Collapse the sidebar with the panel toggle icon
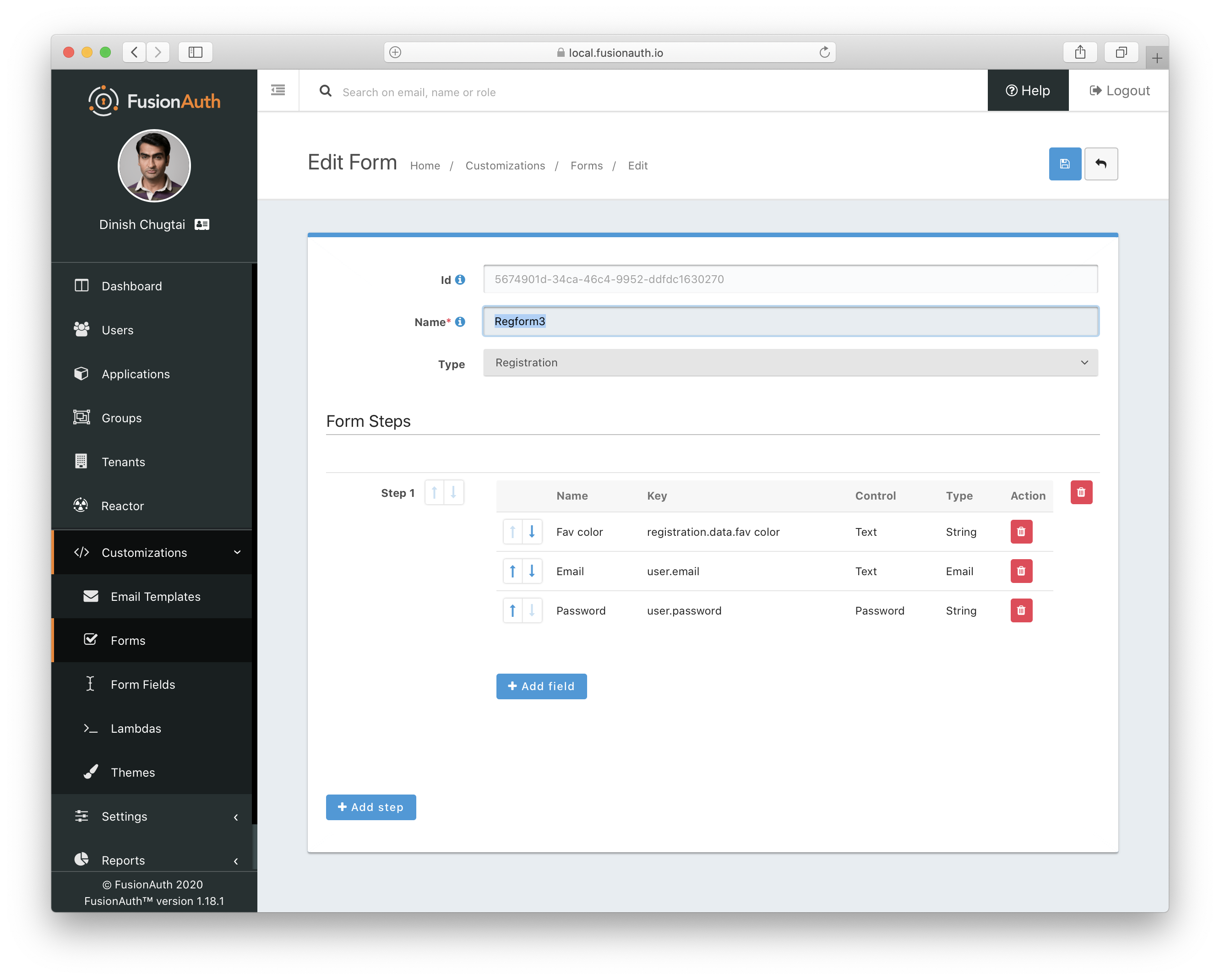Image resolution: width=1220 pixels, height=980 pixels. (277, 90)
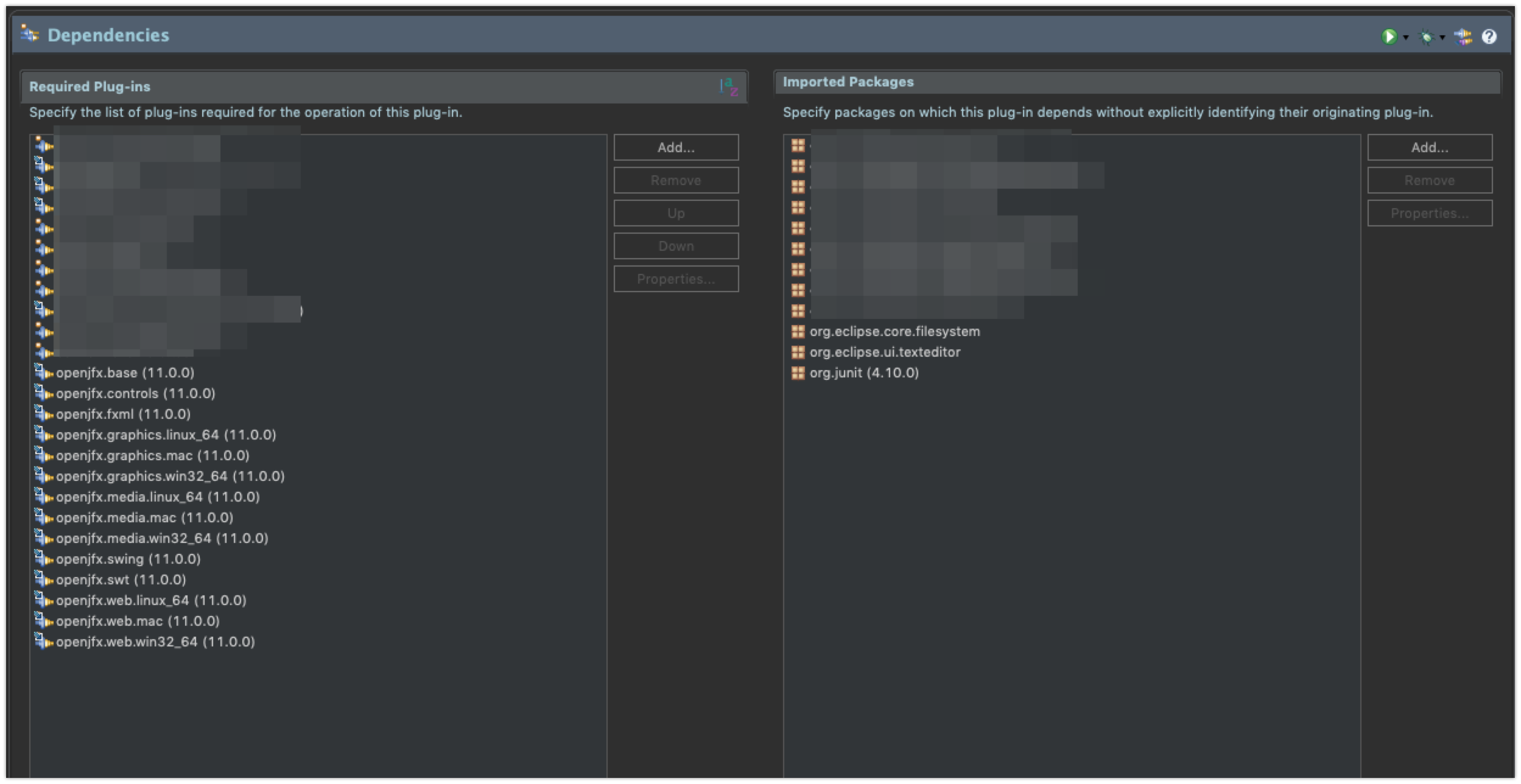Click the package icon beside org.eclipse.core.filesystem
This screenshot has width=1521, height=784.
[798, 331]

◆ ◆ ◆ ◆ ◆ ◆ ◆

__HOW TO COMPLETE THIS TASK__
The aim is an exact repeat of the entire listing, stripped of pictures.

__SOLUTION TO THE PROBLEM__
Collapse the sidebar with the panel toggle icon
Image resolution: width=1220 pixels, height=980 pixels. (277, 90)
Click the package icon beside org.eclipse.core.filesystem
This screenshot has width=1521, height=784.
[798, 331]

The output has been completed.